The Wonderfully Flexible Lotsa Veg Hot Dish
Prep time – About 15 minutes or so.
Pressure time – 5 minutes
Total cook time – About 30 minutes
Serves 3-4 people
1/2 medium onion, diced
1 pound green beans, trimmed and snapped to your liking
1 to 1.5 pounds small white or red potatoes, washed and cut down to comfortable mouth size
1 to 2 cups cooked ham or other cooked salty, smoky meat, cubed or broken down to bite size
1.5 cups chicken or vegetable stock
1/2 tsp salt and black pepper, added to the stock (or you can wait and let individuals do it at the table)
1/2 tsp liquid smoke, added to the stock (less if your meat already has a good smoke flavor to it)
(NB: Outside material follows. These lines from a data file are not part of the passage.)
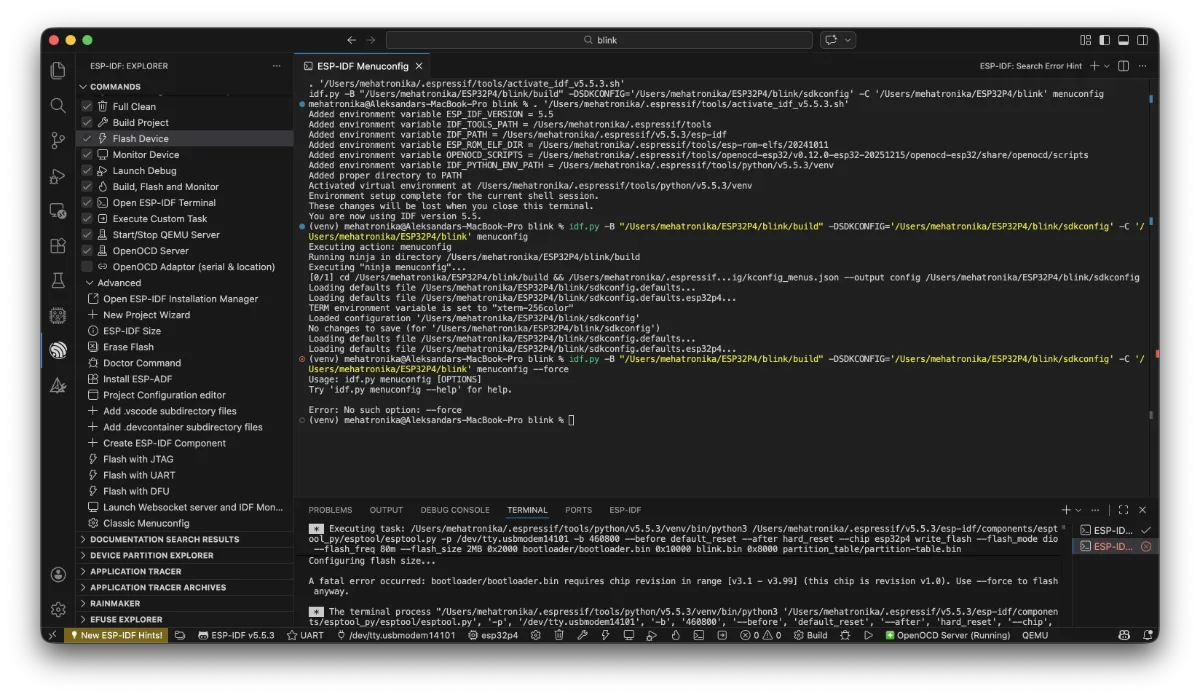Screen dimensions: 1200x697
Task: Open the new terminal launch profile dropdown
Action: coord(1079,510)
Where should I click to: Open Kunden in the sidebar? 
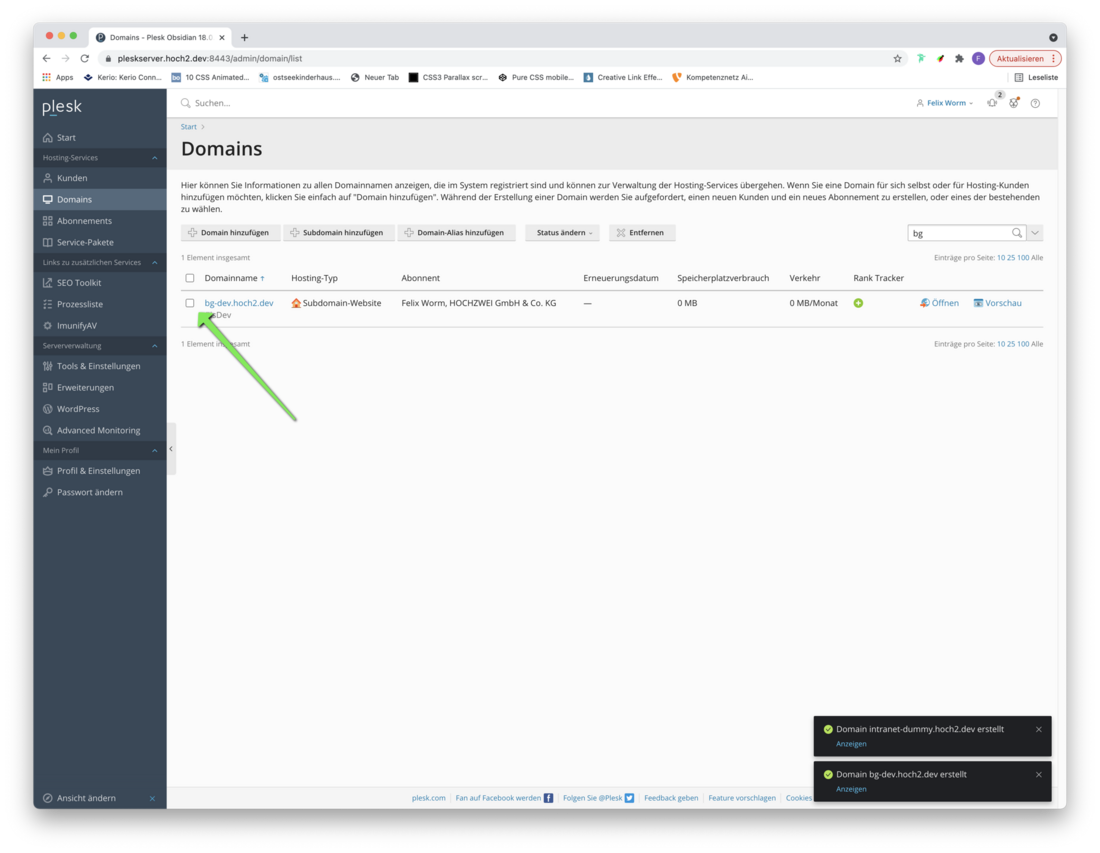pos(72,178)
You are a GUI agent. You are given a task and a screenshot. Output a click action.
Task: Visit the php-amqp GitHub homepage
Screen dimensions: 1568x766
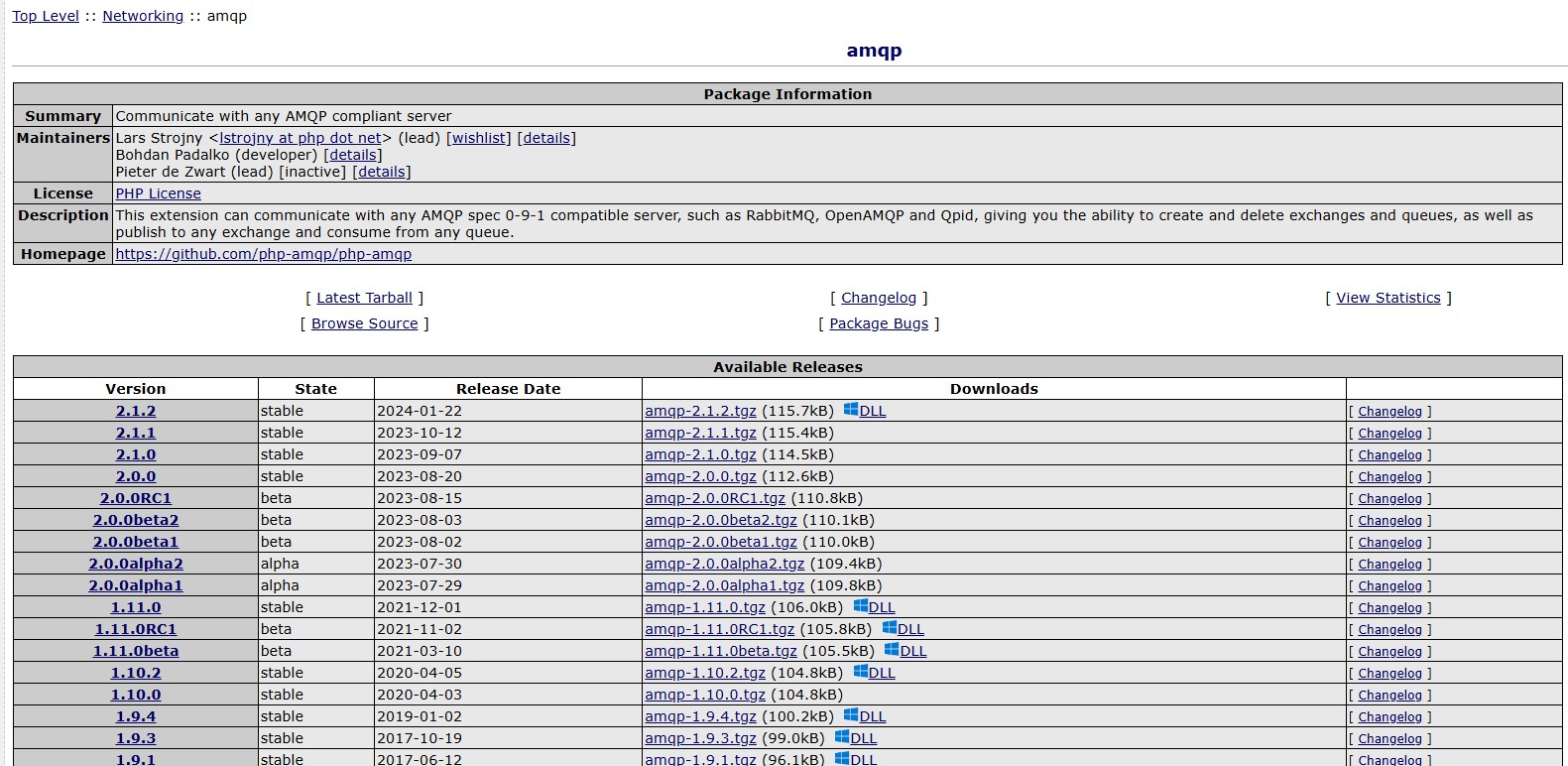pyautogui.click(x=263, y=254)
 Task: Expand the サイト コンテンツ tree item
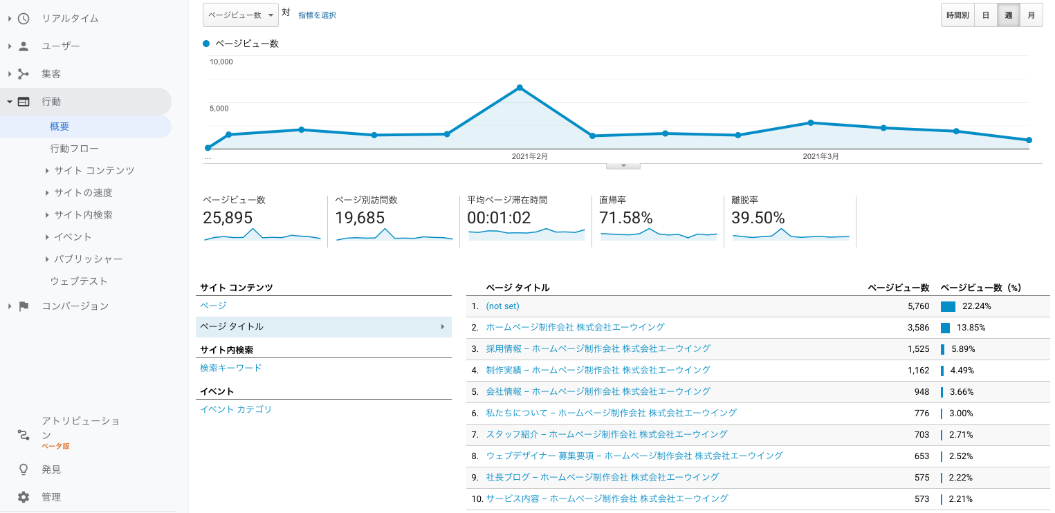pyautogui.click(x=47, y=171)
1/2 tsp each mustard seed, caraway seed, and fennel seed, added to the stock or in a tea infuser
Prep the various ingredients. Since I’m not fond of seeds and slivers, I put them in a tea infuser that I drop on top before closing up the machine. (Don’t have an infuser? A coffee filter will work – fill and loosely staple shut.) When it comes to the herbs and seeds, your own preferences matter. If you don’t like fennel, skip it. If you prefer red pepper flakes to black pepper, go for it. If you like a little dill or rosemary – yum! If you can’t conceive a dish like this without garlic, then go right ahead and crush a clove or two.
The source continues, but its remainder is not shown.